The y-axis graphs the acceleration, the second time derivative, of the log price residual during the bubble of 2021, defined as log10 price residual above 0.2, it lasted for 70 weeks with two peaks. The orange line is the fit to the observed values given by the blue line. The red line is the forcing from the capital pump and the green line is the restoring spring term.

The fit is statistically significant, with both the spring and pump terms highly significant at 5 σ or better. The overall R² = 0.48 is quite acceptable.

• R² = 0.48 is quite decent, with residuals well behaved, probability random outcome very low at < 10^-7

• Spring κ’ = 8.55 (err 1.29, 6.6 σ)

• Pump α’ = -5.32 (err 1.09, 4.9 σ)

The Waves of 2024-2025

We have not had a major bubble since the 2021 bubble. But nevertheless we checked the model against the waves in the 2024-2025 interval. First we gathered the monthly values for the increase in total institutional holdings, and then differentiated that series to determine the c values, the local power law index for the flow, the additional holdings for the month in question. That series is noisy with a median value of 4.2, but a standard deviation near 7.1, and 10% of the values were less than zero. The u and γ values are the average measured for the interval in question.

The chart below shows the fit of the model to the observed log10 price residuals during 2024 and most of 2025. The fit is rather good with an R² of 0.53.

The modest wave action of 2024-2025 and a fit of the model to those, resulted in significant R² = 0.53. The yellow dashed line is the model, and the green dashed-dotted is a small tweak of generalized least squares, and only slightly different.

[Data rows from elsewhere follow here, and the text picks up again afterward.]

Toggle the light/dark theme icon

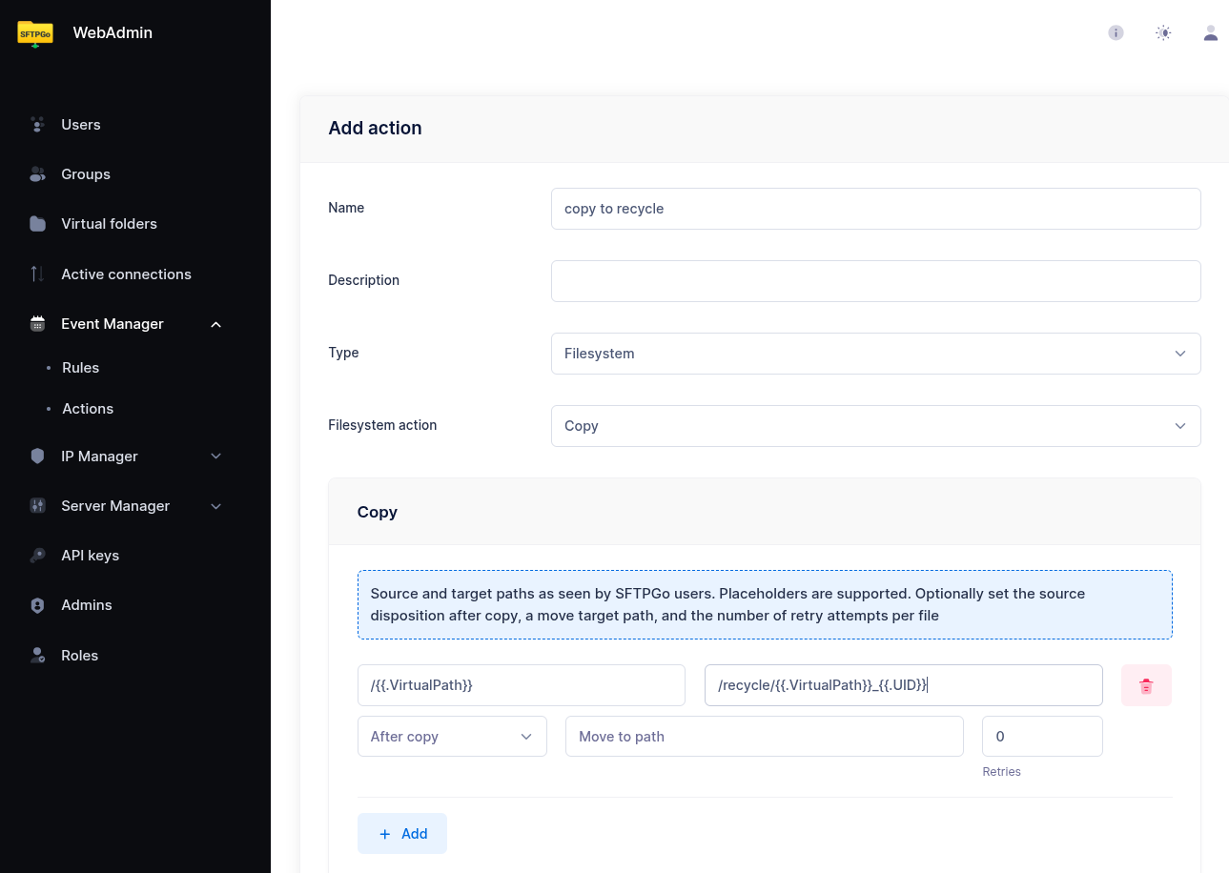pos(1163,32)
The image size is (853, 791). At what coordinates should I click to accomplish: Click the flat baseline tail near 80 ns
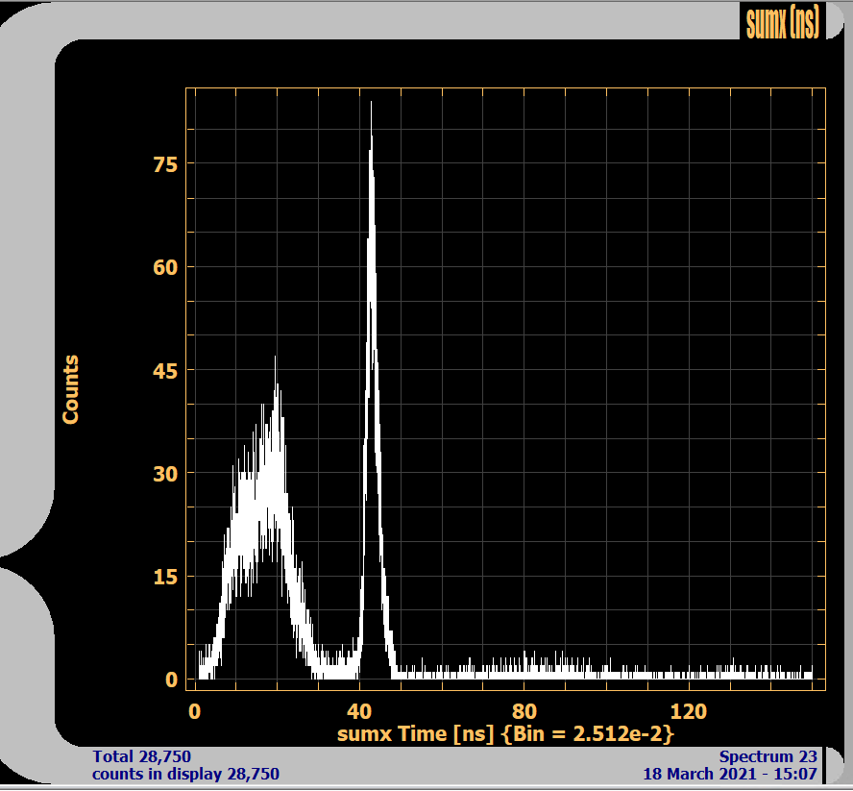click(524, 671)
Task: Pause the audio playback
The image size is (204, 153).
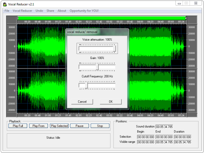Action: (79, 126)
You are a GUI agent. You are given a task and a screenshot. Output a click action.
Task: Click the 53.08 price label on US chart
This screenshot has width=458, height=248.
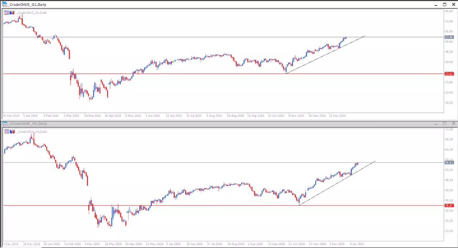pos(449,37)
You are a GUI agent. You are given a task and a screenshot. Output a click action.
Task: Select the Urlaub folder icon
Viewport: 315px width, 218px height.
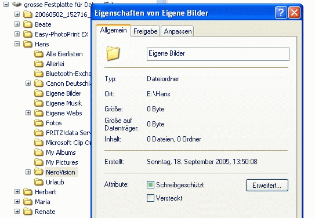(x=39, y=182)
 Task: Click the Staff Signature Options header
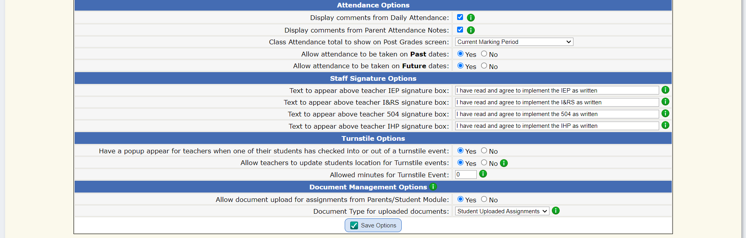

The blue line traces the monthly observed residuals, all are in the range of -0.1 to 0.1 in log10 price, not large enough to count as a typical bubble historically. The first wave was the ETF wave of early 2024 and the second wave the post-2024 US election wave.

Swissblock’s Bitcoin liquidity index. There is a nice correlation between the Bitcoin residual plot and model fit and this BTC liquidity index. Theirs is a proprietary micro-liquidity index specific to Bitcoin, not a macroeconomic liquidity index.

The final chart is Swissblock’s Bitcoin micro-liquidity index that correlates in general terms with the residuals and the model fit.

Summary

The physically motivated model for capital flows and liquidity absorption, modeled as a forced harmonic oscillator with spring restoration to the long term power law, provides a decent fit to both the 2021 bubble and the 2024-24 less volatile wave action.

The models explain about half of the variability, at least when using monthly interval data on the capital inflow. It is meant to be an overall theoretical framework, providing insight into Bitcoin dynamics as institutional flows have come to dominate, but not a model for precise prediction.